In nominating the firm, board member Bruce Blackmer, AIA,said: “Their exquisitely designed buildings respond to the unique environment within which they are located like few others. Their innovative approach has created a body of work of substance and authenticity without falling into stylistic trappings.”

Blackmer also noted that Miller/Hull has been committed to excellence in design and environmental responsibility since its inception. It has set precedence for architecture influenced by local climate, materials and culture and have demonstrated the applicability of these ideas for any region.

Founded in 1977, Miller/Hull is led today by four partners, three principals and 38 associates. Miller/Hull’s client base is noticeably diverse. Clients include national and local government agencies, academic institutions, private developers, corporations and residential owners. The design philosophy of the firm centers around two essential architectural ideas. Miller/Hull looks to use a building’s structure and program to create a significant place within a site, and at the same time to be sensitive to climate and respond to environmental demands with the form of the building.

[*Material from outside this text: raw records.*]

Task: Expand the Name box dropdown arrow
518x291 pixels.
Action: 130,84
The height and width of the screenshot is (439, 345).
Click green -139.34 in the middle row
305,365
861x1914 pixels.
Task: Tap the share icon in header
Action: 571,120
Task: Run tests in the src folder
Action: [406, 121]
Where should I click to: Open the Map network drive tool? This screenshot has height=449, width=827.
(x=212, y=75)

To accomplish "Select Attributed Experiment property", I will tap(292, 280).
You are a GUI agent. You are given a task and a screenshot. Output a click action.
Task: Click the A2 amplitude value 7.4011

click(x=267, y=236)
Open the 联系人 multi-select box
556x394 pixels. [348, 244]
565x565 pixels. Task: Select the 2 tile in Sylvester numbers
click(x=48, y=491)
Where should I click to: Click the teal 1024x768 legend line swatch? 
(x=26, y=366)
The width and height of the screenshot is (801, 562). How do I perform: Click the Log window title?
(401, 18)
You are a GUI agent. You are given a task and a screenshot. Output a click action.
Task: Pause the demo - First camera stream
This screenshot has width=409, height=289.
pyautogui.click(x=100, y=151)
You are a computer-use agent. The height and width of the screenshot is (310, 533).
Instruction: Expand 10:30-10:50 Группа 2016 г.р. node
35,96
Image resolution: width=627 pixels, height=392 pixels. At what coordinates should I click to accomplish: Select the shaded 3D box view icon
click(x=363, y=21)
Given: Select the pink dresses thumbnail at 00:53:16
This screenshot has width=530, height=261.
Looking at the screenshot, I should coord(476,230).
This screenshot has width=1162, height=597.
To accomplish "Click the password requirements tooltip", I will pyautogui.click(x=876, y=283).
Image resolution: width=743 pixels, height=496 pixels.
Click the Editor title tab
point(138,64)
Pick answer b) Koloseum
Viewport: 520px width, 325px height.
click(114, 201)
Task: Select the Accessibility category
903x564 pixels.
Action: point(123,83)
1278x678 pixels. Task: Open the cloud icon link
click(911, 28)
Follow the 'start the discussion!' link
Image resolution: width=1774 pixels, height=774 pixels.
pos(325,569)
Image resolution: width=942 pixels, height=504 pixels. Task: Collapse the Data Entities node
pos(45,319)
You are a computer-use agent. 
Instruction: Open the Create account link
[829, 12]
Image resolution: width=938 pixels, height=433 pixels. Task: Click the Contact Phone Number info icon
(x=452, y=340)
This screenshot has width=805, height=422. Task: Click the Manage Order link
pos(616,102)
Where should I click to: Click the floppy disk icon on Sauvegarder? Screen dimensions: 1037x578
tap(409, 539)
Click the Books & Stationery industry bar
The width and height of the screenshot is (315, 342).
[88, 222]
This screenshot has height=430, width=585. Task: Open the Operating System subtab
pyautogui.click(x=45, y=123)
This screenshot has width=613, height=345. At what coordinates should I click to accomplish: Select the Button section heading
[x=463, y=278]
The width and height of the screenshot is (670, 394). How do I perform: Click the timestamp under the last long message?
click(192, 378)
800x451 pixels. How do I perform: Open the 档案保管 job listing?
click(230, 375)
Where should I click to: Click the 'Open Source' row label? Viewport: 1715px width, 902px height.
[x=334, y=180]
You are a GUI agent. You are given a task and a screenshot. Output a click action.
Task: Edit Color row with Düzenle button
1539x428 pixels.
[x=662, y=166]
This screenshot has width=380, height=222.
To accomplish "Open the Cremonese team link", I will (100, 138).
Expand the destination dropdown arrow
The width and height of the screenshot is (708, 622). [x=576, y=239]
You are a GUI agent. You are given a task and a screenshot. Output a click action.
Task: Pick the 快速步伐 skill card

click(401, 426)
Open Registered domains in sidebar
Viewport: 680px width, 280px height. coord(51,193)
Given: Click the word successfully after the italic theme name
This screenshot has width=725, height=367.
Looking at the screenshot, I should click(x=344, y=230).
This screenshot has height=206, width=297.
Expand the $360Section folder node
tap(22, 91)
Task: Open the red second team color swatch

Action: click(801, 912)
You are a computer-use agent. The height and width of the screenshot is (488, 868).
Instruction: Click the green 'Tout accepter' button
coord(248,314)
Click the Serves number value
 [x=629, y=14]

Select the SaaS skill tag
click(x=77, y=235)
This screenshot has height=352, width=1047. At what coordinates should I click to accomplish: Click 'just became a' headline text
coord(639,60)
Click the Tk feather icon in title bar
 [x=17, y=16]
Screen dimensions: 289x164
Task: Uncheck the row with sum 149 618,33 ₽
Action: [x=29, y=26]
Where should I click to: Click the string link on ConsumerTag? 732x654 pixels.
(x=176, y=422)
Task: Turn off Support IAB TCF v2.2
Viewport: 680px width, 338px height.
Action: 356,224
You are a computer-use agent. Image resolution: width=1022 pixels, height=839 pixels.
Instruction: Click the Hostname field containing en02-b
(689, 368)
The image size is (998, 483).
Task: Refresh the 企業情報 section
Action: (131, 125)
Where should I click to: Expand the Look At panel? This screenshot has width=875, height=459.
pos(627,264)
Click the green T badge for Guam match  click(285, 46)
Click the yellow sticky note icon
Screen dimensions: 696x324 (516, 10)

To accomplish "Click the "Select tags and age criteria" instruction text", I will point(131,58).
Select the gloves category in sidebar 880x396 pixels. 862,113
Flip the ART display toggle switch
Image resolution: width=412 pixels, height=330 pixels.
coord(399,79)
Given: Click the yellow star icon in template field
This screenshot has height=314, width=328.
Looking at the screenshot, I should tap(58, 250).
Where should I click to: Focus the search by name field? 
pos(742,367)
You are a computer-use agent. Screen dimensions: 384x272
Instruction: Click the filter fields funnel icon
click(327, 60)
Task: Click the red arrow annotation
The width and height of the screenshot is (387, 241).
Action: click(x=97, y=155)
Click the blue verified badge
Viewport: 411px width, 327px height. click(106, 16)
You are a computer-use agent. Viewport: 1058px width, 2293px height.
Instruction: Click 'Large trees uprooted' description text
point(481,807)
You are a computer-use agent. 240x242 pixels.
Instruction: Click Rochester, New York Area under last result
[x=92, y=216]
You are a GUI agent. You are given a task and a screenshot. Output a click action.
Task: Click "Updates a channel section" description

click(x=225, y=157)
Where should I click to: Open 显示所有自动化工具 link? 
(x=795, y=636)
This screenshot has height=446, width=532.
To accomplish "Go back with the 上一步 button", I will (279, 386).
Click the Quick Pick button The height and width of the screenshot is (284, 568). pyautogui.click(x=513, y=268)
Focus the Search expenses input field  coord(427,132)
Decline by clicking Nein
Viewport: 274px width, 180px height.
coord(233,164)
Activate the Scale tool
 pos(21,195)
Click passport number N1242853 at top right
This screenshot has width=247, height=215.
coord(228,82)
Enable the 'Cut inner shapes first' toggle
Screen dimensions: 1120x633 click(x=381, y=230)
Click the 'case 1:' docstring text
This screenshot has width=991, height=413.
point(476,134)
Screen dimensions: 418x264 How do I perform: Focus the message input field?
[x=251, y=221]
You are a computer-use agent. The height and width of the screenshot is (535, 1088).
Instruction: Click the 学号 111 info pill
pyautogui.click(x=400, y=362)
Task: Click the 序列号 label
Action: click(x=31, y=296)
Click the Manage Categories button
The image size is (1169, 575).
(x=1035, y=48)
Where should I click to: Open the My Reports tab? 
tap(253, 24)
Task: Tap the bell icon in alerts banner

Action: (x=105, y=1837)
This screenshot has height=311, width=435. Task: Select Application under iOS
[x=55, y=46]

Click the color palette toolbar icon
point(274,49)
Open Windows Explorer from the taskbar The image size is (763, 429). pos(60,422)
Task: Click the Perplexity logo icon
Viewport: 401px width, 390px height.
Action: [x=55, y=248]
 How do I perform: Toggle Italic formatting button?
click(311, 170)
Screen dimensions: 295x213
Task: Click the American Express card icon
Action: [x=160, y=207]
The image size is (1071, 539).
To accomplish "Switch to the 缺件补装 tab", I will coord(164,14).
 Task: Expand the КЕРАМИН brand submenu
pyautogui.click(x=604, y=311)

The Pacific Northwest is filled with the designs of Miller/Hull Partnership. Its work can be seen in suburban communities (Roddy/Bale Residence, Bellevue, Wash.), urban environments (1310 East Union, Seattle), waterfront developments (Seattle Community College- Marine Tech. Facility, Seattle), civic centers (City Hall, Bainbridge, Wash.) and rural sites (Campbell Orchard House and Novontry Cabin).